[Start of section]
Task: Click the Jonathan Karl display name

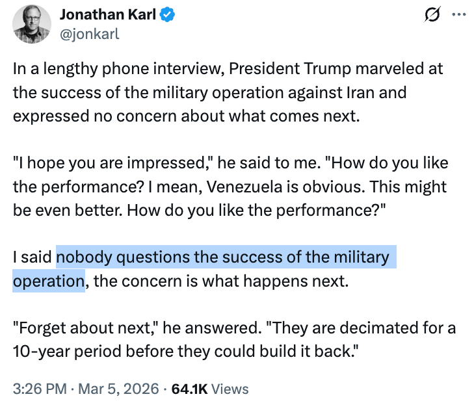Action: (107, 14)
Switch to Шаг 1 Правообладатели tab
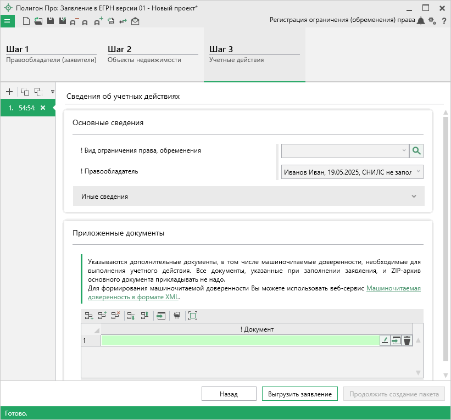Screen dimensions: 451x420 (51, 54)
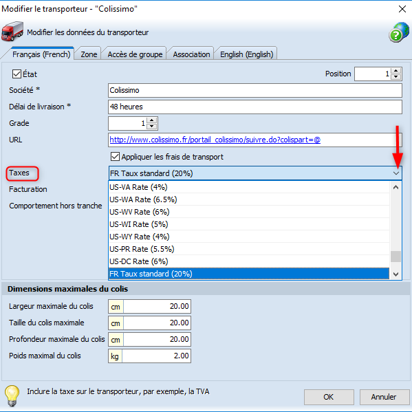The height and width of the screenshot is (412, 412).
Task: Click the light bulb hint icon
Action: click(x=12, y=395)
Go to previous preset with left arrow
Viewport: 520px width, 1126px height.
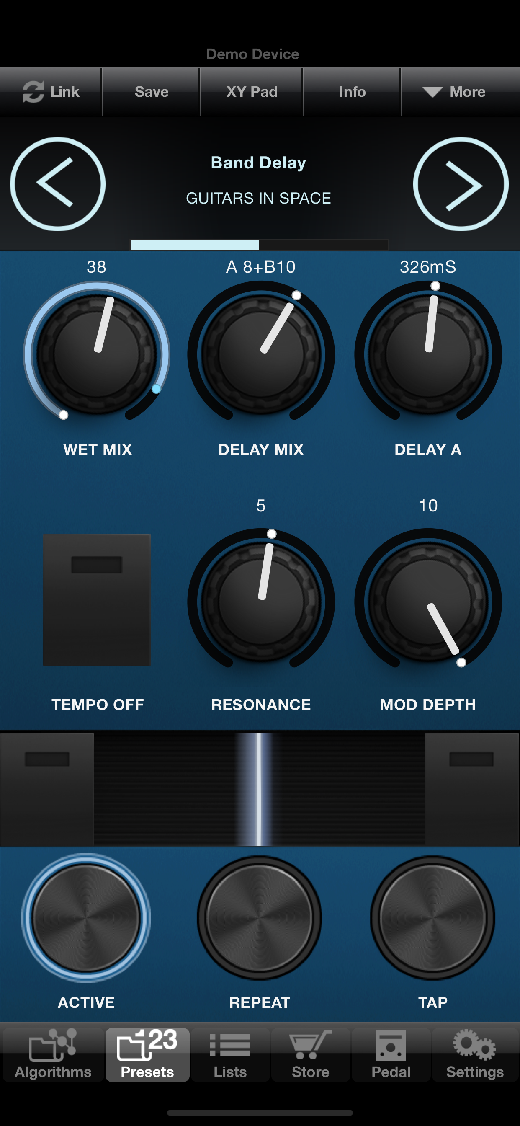(x=58, y=184)
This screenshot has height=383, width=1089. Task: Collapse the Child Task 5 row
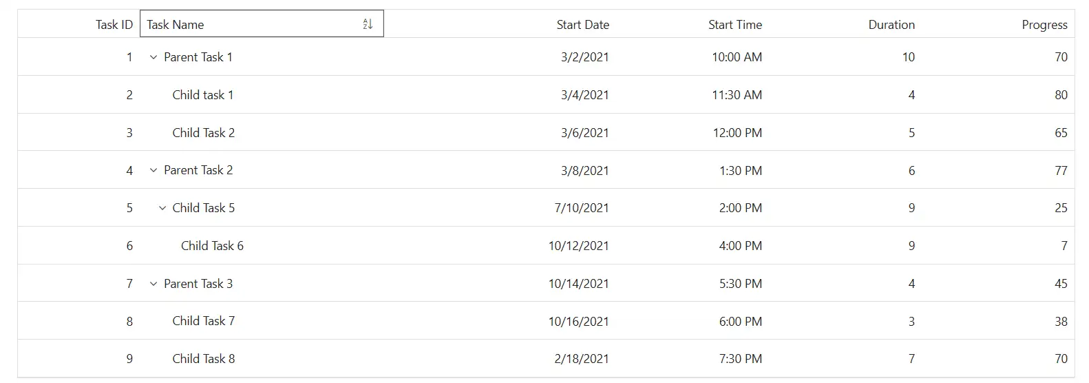coord(162,208)
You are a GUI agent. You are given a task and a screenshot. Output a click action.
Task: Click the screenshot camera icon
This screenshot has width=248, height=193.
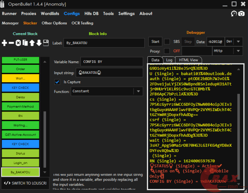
[End of section]
Assigned task: Each line from the one containing "Viewport: 520px width, 1126px height." to the final line of the data must be printed exactly, both included, with nothing else and no pictures.

Reply to the exercise:
Viewport: 520px width, 1126px height.
(x=58, y=184)
This screenshot has height=383, width=1089. Task: Collapse the Child Task 5 row
coord(162,208)
You are a GUI agent. You are given a task and a screenshot. Output a click action.
Task: Click the screenshot camera icon
This screenshot has width=248, height=193.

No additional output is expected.